Bronson Alcott called The Pilgrim’s Progress one of his “bosom companions,” and he frequently read aloud from it to his daughters. Louisa consciously used the book as a model for Little Women. (Houghton Library, Harvard University)
As was briefly noted earlier, Alcott used Bunyan’s The Pilgrim’s Progress as a kind of trellis to structure the story of Little Women. Like Alcott’s novel, Bunyan’s allegory tells of moral transformation. Bunyan’s narrator recounts his dream of Christian, a man who, tormented by presentiments of the destruction that awaits the sinful, abandons his wife and children to pursue righteousness. Bunyan represents Christian’s striving toward purification as a physical journey. The trials and temptations the hero encounters are figured either as physical places (depression becomes the Slough of Despond; the enticements of lust and greed call out to him at Vanity Fair) or as dreadful monsters (Christian strives with wrath in the form of the giant Apollyon and must ignore the advice of false friends like Timorous and Mistrust). In the company of brave companions like Faithful and Hopeful, Christian at last makes his way to the Celestial City. As is well known, each of the March sisters is defined early in the novel by a signature flaw that it is her task to overcome. Meg wrestles with vanity; Jo tries to subdue her temper; Beth seeks to surmount her shyness; and Amy slowly learns to become less selfish. In each instance, Alcott uses a chapter title to link the inner struggle to episodes from Bunyan: “Meg Goes to Vanity Fair”; “Jo Meets Apollyon”; “Beth Finds the Palace Beautiful”; and “Amy’s Valley of Humiliation.” Though Bunyan’s presence is especially strong in the first dozen chapters that Alcott drafted at Niles’s behest, it remains a motif quite deep into the novel: “Pleasant Meadows,” the title of the chapter in which Mr. March comes home, is also borrowed from Bunyan, and the chapter that relates Beth’s passing, “The Valley of the Shadow,” is a nod both to Bunyan and the Twenty-third Psalm. Alcott’s reliance on Pilgrim’s Progress was neither random nor superficial. Bunyan’s work had been firmly entwined with her family’s history, and it had taught her early in life the power that a single book can exert over a human life.

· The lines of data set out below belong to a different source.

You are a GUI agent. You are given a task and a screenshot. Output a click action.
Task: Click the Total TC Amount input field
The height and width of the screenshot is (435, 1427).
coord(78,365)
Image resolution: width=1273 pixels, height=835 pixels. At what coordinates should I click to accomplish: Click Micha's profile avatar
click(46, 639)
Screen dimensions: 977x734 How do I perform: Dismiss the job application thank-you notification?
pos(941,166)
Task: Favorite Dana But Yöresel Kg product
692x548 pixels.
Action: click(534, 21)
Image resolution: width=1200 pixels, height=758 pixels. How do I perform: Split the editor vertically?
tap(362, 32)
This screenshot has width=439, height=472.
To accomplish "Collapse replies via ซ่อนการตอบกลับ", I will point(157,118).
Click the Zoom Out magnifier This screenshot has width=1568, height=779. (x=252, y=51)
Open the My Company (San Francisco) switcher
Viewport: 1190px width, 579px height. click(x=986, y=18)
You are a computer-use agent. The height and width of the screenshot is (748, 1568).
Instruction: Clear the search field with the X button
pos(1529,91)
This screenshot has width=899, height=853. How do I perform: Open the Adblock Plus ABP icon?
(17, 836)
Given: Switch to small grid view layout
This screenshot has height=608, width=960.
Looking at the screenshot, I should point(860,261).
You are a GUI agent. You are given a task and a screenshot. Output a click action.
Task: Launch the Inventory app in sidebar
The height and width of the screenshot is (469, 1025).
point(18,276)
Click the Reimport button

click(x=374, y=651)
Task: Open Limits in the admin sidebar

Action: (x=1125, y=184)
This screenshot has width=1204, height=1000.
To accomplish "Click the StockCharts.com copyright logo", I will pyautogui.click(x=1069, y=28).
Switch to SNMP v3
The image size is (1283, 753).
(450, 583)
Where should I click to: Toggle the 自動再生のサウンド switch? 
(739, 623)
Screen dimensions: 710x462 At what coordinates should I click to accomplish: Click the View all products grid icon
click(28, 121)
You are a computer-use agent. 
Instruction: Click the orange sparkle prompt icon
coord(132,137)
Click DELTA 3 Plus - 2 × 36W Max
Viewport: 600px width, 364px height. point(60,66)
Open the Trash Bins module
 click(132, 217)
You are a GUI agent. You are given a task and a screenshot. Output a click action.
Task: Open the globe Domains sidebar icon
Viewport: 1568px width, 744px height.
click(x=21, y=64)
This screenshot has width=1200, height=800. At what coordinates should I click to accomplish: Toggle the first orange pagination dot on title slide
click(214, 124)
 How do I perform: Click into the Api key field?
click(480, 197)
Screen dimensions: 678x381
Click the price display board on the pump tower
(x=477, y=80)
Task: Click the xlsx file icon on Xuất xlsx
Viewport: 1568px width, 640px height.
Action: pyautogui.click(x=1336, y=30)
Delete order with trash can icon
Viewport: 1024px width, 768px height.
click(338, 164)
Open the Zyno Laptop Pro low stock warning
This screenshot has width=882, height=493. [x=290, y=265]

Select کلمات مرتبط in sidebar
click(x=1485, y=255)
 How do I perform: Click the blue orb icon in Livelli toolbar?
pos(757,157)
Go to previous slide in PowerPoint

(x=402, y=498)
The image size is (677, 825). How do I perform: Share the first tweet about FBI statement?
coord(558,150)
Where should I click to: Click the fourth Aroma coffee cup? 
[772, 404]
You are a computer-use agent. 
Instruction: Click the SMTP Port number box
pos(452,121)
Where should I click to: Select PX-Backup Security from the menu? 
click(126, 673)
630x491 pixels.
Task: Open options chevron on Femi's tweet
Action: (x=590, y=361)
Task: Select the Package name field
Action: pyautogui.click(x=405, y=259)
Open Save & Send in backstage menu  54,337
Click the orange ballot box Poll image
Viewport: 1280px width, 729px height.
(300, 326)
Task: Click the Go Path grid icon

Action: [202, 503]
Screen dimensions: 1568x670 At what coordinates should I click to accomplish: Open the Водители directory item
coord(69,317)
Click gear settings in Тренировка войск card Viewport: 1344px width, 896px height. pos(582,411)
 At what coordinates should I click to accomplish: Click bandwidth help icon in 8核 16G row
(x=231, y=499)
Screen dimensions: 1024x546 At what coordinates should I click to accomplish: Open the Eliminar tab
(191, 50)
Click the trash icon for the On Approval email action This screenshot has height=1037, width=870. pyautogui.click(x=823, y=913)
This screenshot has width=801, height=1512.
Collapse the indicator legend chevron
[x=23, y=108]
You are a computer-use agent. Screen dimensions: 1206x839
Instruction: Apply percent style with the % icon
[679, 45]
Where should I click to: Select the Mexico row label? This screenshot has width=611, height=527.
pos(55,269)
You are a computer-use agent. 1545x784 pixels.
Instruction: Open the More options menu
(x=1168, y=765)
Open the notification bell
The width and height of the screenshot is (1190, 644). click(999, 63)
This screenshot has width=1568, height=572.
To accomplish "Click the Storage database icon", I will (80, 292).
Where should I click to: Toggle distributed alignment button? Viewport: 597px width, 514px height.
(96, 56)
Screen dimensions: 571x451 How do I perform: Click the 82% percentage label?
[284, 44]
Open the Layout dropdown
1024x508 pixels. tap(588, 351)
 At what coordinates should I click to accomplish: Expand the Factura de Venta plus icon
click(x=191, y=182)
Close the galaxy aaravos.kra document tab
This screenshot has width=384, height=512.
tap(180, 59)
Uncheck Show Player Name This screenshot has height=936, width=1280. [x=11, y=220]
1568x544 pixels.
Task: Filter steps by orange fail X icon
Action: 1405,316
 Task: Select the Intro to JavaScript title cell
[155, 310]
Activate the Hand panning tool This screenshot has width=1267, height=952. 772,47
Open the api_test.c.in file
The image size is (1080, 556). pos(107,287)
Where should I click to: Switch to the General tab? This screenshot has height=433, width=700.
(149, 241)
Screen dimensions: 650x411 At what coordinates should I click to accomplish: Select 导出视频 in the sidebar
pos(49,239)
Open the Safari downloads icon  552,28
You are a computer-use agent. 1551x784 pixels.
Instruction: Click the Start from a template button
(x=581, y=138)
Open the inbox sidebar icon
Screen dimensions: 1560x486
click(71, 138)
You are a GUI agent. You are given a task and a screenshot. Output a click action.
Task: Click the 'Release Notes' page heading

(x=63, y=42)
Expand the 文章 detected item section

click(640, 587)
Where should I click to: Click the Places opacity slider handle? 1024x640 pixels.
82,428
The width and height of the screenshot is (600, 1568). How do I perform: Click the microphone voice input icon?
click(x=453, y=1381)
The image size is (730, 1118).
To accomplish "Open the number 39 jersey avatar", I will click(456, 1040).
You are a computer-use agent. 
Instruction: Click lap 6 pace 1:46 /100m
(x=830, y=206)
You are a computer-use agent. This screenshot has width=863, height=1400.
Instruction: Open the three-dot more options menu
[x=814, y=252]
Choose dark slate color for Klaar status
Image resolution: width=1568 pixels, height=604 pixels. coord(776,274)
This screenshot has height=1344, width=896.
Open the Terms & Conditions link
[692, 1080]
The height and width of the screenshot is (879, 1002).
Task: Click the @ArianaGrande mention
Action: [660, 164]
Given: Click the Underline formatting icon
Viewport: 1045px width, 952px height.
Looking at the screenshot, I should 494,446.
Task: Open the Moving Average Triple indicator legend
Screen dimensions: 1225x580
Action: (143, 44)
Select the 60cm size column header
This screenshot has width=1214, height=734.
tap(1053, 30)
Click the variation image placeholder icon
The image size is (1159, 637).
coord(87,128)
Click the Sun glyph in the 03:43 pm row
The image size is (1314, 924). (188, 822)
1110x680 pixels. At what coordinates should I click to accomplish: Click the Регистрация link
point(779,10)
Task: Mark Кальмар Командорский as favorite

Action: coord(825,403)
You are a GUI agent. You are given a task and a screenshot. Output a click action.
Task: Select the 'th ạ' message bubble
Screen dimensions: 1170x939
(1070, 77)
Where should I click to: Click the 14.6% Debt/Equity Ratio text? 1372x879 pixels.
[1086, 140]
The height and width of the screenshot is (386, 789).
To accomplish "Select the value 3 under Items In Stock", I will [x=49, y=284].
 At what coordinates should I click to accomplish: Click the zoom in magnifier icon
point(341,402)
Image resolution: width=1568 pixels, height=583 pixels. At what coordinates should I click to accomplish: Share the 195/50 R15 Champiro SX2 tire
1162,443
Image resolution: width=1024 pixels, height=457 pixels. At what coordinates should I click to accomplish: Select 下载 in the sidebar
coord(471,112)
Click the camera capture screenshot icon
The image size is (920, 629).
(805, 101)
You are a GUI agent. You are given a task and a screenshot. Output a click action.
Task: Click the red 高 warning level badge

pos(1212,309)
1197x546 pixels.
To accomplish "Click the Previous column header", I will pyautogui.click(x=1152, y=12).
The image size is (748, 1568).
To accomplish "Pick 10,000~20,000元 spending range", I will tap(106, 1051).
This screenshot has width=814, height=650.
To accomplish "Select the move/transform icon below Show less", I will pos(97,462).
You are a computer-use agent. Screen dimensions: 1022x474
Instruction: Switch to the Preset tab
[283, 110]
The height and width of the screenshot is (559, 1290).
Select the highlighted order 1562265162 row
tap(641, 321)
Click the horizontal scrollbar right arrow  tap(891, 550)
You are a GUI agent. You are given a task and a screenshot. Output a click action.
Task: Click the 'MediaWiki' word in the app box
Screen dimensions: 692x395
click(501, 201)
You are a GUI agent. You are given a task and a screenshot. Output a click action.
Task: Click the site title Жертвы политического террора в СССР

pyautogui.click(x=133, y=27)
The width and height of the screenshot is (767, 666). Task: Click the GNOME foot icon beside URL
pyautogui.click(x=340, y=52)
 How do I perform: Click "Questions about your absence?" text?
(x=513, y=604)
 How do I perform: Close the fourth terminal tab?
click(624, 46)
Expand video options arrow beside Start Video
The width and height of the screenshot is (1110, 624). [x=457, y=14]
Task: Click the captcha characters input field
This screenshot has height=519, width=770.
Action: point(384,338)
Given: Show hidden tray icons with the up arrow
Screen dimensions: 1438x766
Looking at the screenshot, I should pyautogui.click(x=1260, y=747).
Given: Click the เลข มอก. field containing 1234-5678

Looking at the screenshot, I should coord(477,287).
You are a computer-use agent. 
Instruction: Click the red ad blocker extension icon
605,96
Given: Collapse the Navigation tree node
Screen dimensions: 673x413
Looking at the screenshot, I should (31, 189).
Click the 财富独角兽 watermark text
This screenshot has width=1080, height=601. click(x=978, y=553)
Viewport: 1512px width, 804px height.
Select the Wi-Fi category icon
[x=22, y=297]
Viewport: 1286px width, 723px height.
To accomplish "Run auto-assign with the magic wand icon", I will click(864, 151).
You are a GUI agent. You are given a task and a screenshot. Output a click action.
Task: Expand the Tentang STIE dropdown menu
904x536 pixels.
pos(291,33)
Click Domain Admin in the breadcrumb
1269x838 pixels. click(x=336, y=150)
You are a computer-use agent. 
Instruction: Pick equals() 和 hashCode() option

The son of an illiterate farmer, Louisa’s father Bronson came into awareness in a home without books. He was eager for education, though, and he slowly amassed a library from the literary castoffs of neighboring farmers. From a helpful cousin, he repeatedly borrowed a copy of The Pilgrim’s Progress and committed favorite passages to memory. He called it his “dear, delightful book” and said that “more than any work of genius, more than all other books, the Dreamer’s Dream brought me into living acquaintance with myself.” Bronson took to heart with uncommon zeal the spiritual message of The Pilgrim’s Progress, a message that emphasized that the way to salvation is hard and narrow and that one does not follow it either by indulging in the carnal pleasures of this life or by being ruled by the good opinions of others. Bronson absorbed a profound wariness of material temptations and a firm resistance to popular opinion. He also believed that he had been put on earth to raise to their highest perfection the minds and souls of the people around him. As a father, Bronson dispensed readings from The Pilgrim’s Progress to his children along with their gingerbread. Throughout his career as a teacher, he continually impressed upon his young charges the Bunyanesque values of holy community and self-denial. When that career abruptly ended in 1839, he redoubled the lessons of charity and personal austerity that he taught his own children.